Holycross counts “food flow” as the event's biggest hurdle. “We had so many people to serve in that space,” she says, listing Katana's large open patio, a private dining room converted into a sake lounge for the night, and the restaurant's main dining room.

To make sure guests did not have to wait for food or drink, Holycross crafted a serving plan that involved 26 food servers, 11 bussers, eight bartenders and a kitchen crew of 14. A combination of buffets, tray-passed hors d'oeuvre and served tapas plates helped ensure that guests got food whether they were lounging or roaming through the low-lit space.

The space itself, set inside West Hollywood's landmark Piazza del Sol building in a prime spot overlooking the bustling Strip, offered somewhat less of a challenge, Holycross says. With Warner's directive to provide an “elegant, but very trendy, hip, cutting-edge L.A. lounge feel,” she explains, the restaurant's own aesthetic did most of the work. “It's all very natural — lots of iron and stone, with candles set into the walls.” All she added were a few embellishments, including additional candles from Phoenix-based Joel D. Baker Designs and daybeds, simple wood tables and Japanese lanterns from Montebello, Calif.-based Abbey Event Services.
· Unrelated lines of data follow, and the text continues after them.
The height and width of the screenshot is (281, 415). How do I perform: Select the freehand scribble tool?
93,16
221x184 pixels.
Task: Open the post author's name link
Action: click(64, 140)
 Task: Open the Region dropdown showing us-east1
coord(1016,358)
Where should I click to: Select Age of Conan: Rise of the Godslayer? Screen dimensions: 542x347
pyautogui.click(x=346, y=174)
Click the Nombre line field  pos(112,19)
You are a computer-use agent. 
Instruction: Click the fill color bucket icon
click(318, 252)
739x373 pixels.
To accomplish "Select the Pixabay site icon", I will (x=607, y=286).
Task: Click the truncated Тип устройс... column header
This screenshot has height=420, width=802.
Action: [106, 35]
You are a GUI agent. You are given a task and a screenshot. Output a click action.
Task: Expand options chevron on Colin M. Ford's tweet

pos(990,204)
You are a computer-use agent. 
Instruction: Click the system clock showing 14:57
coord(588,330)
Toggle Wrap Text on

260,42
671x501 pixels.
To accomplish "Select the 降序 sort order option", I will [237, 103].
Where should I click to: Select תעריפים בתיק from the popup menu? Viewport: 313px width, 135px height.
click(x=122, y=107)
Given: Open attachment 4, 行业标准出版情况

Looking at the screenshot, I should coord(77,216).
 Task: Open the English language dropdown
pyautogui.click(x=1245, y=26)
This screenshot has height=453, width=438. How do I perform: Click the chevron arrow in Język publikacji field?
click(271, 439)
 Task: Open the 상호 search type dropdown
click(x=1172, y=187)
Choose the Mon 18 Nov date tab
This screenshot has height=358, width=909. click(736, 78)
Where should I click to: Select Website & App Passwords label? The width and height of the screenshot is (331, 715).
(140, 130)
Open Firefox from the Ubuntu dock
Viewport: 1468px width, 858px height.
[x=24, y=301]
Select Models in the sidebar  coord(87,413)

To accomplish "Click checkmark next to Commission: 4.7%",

Guest arrivals, which started at about 9 p.m., set the no-wait tone for the night, according to Holycross. “We really overstaffed the valet, which was a suggestion of the valet company,” she says. With 65 attendants on hand to meet limos and get cars parked, plus a full lane of Sunset Boulevard blocked off to accommodate the flow, “it was an easy in and out,” she adds.

As party-goers made their way into the restaurant, climbing a set of stairs to the 200-capacity patio, they were met immediately with a drink. Two portable bars positioned on the patio helped maintain a steady flow of cocktails and celebratory “sparkling sake” — “the biggest rage in Japan right now,” Holycross says.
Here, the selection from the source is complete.